But how he suffered, hesitated and felt remorseful before he got there. The changeover occurring in the middle of the 50’s comes from a deep distress and worsens it. The old marks, living figures or still-lives fade away to be replaced by animated signs, floating about, born from an undecipherable scripture that soon melts away. The numerous journeys of the years 1951-1952 have most probably fed his desire for renewal, for a change which imposes itself upon him, like an answer to his double artistic heritage, from the East and from the West, painfully coexisting inside him. The line he creates between Visible and Invisible reconciles the two parts of his being and finally soothe him.

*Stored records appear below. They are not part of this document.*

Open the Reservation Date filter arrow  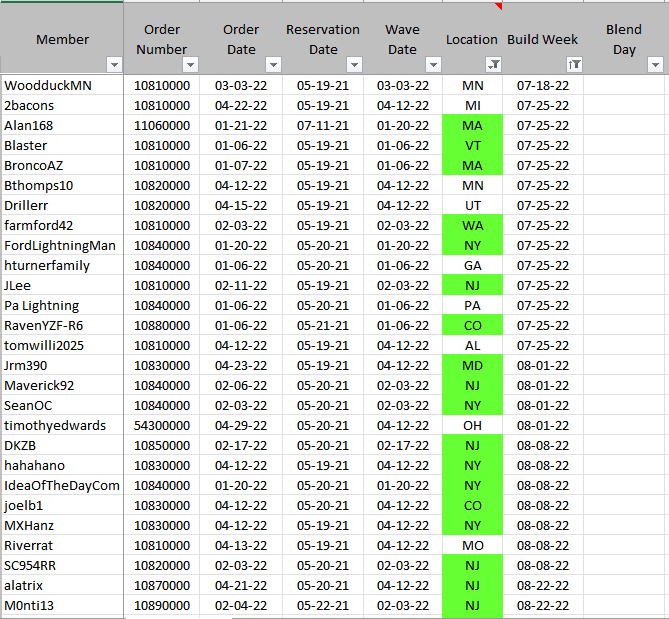coord(353,65)
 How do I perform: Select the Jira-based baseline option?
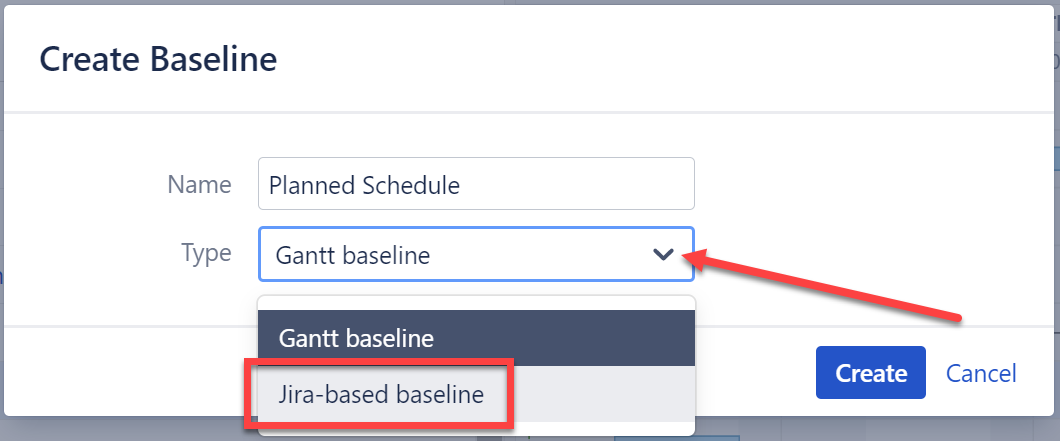[x=380, y=394]
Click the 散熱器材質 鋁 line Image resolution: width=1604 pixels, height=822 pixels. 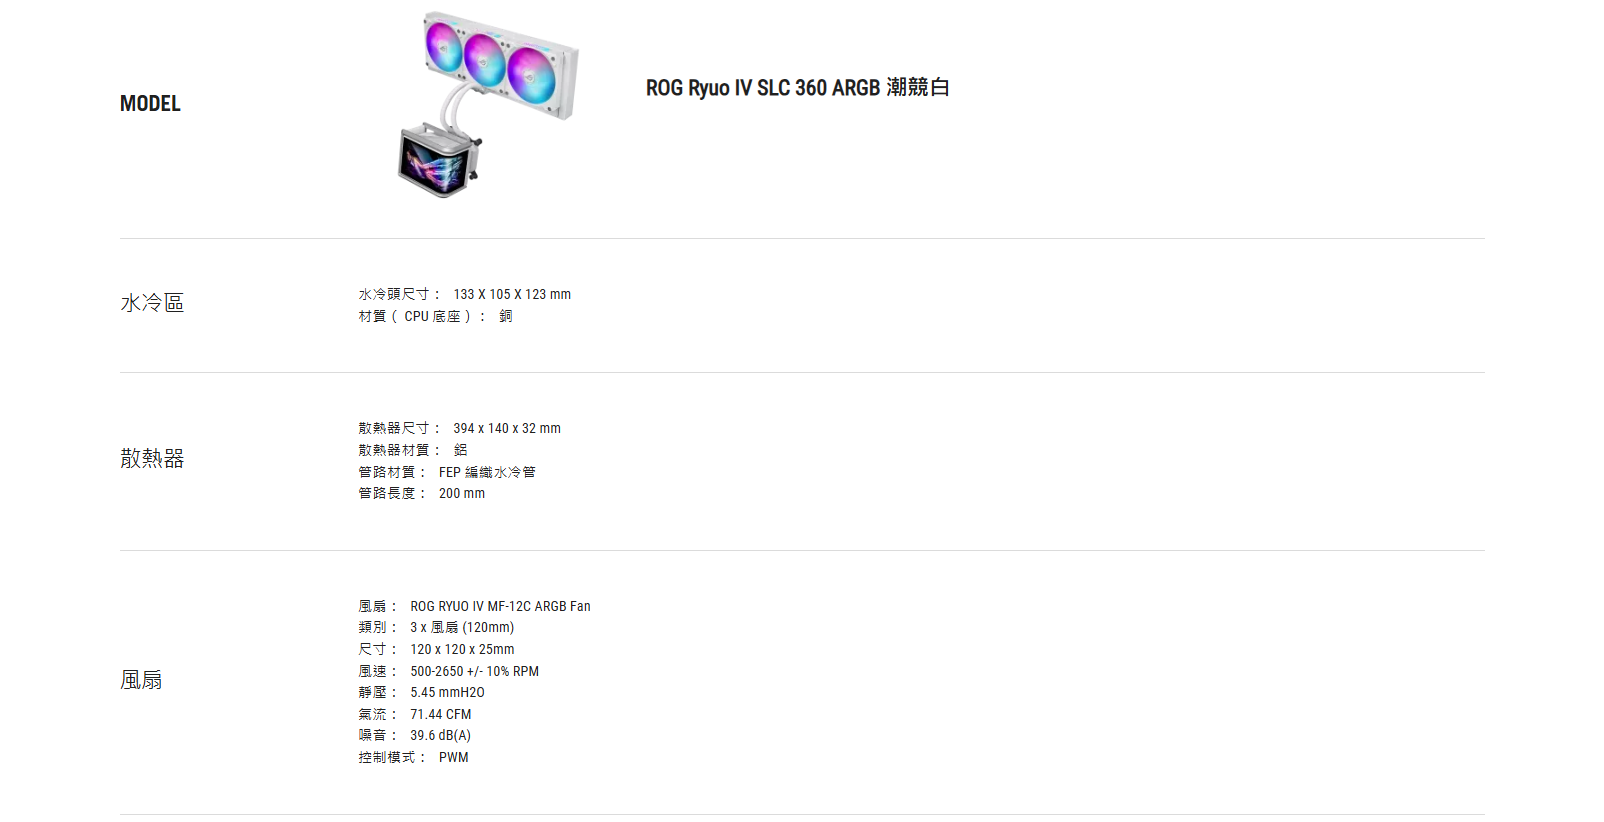tap(413, 450)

His American trip in 1957, especially to his brother’s who lives in New Jersey, encourages him to move forward, as will the meetings with a number of artists who will become his friends : Adolph Gottlieb, Philip Guston, William Baziottes, or Hans Hofmann. He is very sensitive to the vastness of the country as to the spontaneity of the impetus, the vividness of the movement, merging with his own desire for ever larger paintings, true to his vital need to never accept any restriction. “Abstract expressionism” with its large formats and its unconventional use of the colors becomes, for him, a new decisive encounter, a new confirmation of his own metamorphoses. In the same way, in Asia in 1958, in Japan or in Hong-Kong, he renews and refreshes his inspiration drawn from new sources, especially as his meeting with May, who will become his second wife, lifts the burden of his anxieties and wrath.

His life path, like the one he follows through his painting, leads him to refocus more every day on the essential. To paint, to go on painting, to always paint as a life principle, to give birth to indispensable shapes able to make life possible. Outlines standing out according to the rhythm of the heart or of the mind, shapes ripped alive from the chaos. That is why they are never frozen. They stay alive, for the artist and for the viewer. But more than ever, when facing the trials and the blows of life, Zao Wou-Ki will feel the need to recreate the combination of the matter with the colors and the shapes.

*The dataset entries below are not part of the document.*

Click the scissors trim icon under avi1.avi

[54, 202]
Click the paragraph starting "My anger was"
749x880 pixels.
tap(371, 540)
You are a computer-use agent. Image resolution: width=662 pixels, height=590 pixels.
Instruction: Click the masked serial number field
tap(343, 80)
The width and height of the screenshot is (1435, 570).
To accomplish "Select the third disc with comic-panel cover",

 The subtle whirl of blacks, greys, blues, ochers and whites, on his painting 03.06.70 (1970) clearly attests to this vibrant quest. This painting belongs to a crucial period, a painful time in his personal life and a time of questioning about his practice as a painter. In the delicacy of the line and of the shades, a question is whispered to the painting itself, a return to the suspended quests of the Chinese masters, towards the blurring of the line, towards the finally achieved merge of the hand and the canvas, through the colors. Blue waters, dark earths at each end of the painting, grey clouds scattered like veils, last frontier between what is and what is not. It is the painting of a painting aspiring to be a painting.

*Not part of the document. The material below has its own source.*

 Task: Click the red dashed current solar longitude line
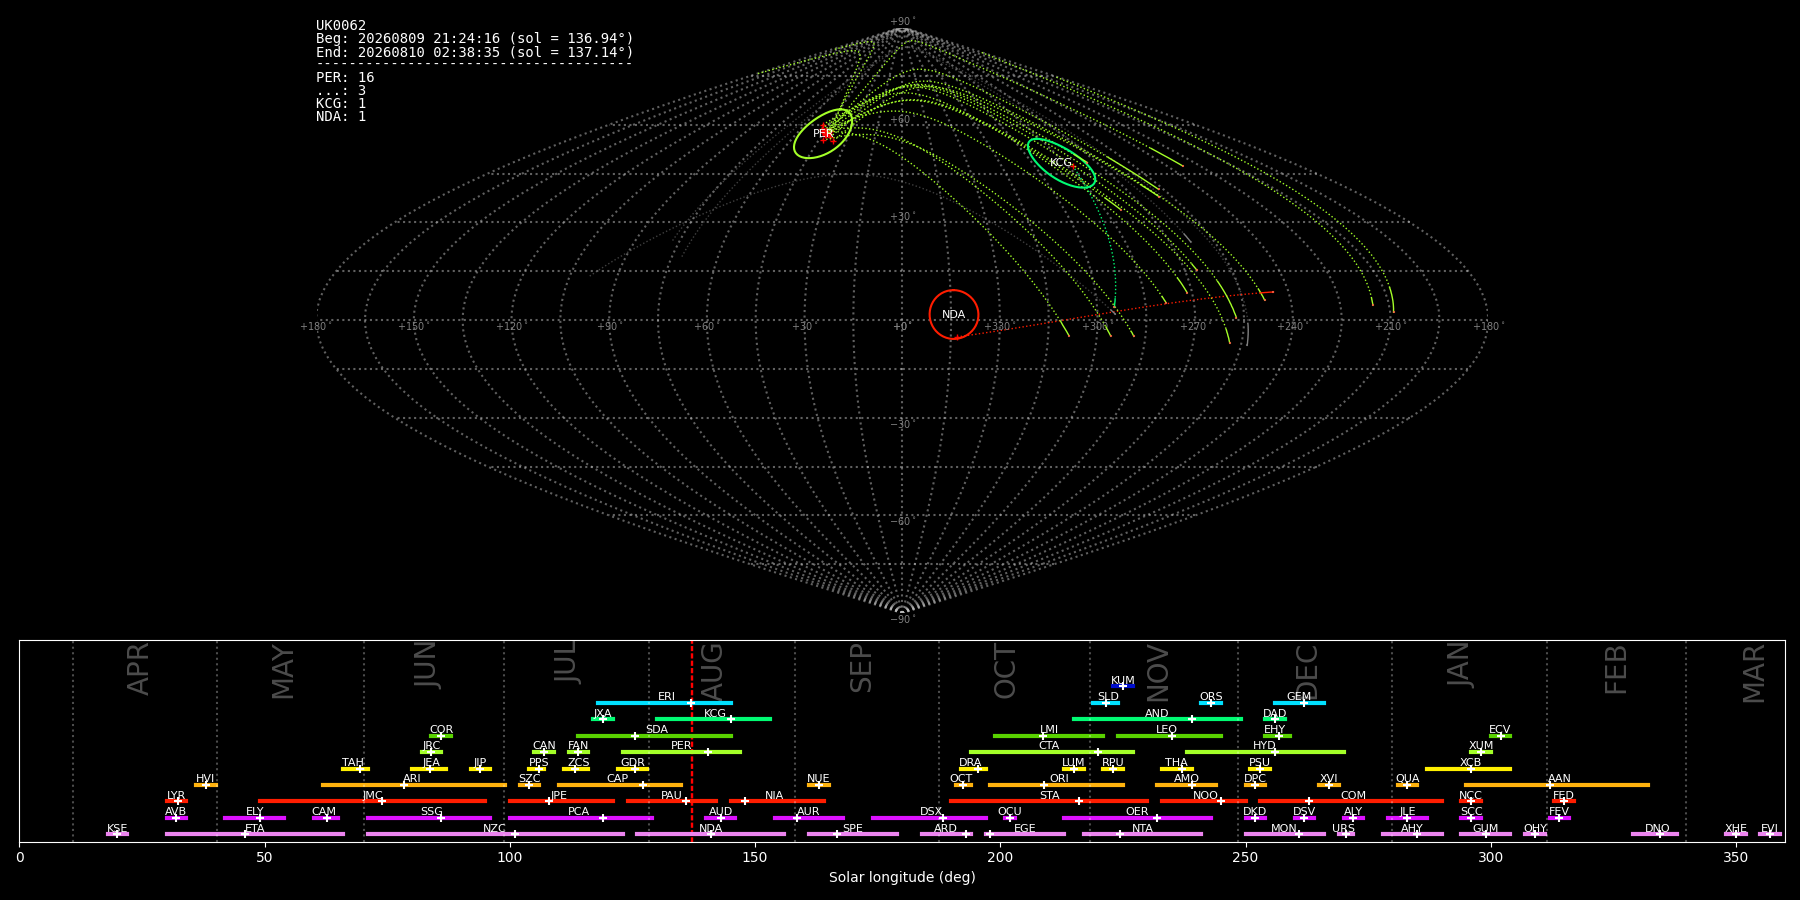(692, 740)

In 1971, severely suffering from May’s illness, he takes back the thread of his Chinese youth by devoting himself, on the advice of Henri Michaux, to several ink works on paper. Furthermore, after May’s death in 1972, he will a few months later start painting large formats. Grief frees his gesture, renews his taste for life and for freedom, increases his need and desire for work, especially as his meeting with Françoise Marquet, whom he will marry in 1977, brings him confidence and inner peace. It is also the time of both an official and worldwide recognition. Praised in Europe and in the United States, he is also more and more solicited in Asia and especially in China where he will have in 1983 his first exhibition since he left the country in 1948. Two years later, he will go back to Hangzhou, invited by his old School.

Another renewal, as in each turning point of his life, when, driven by the freedom of old age, for the first time in 2007, he works with watercolor, on the pattern, in the gardens of La Lanterne. He rediscovers the liberating joy which, from the very first sketches at the lake in Hangzhou, makes his mark. But there is also the inner jubilation of the Truth he finally found and shared after a long journey of work and sufferings.

THE AMAZEMENT OF THE PRESENT

This exhibition has a strong objective. It will enhance the two ends of Zao Wou-Ki’s work : the beginning and the end, in an effort to spotlight the less studied periods of his work. The heart of the work receives the full attention of collectors, experts and of history of art books. But most of all, I am convinced that it is difficult to understand the advent of his painting without his double journey, the original one which is, in a way, the source and not a mere preparatory draft, and the one of his last years which sheds light on the objectives of the artist, his final harbor, free from the burdens and trials that may have hindered his move forward.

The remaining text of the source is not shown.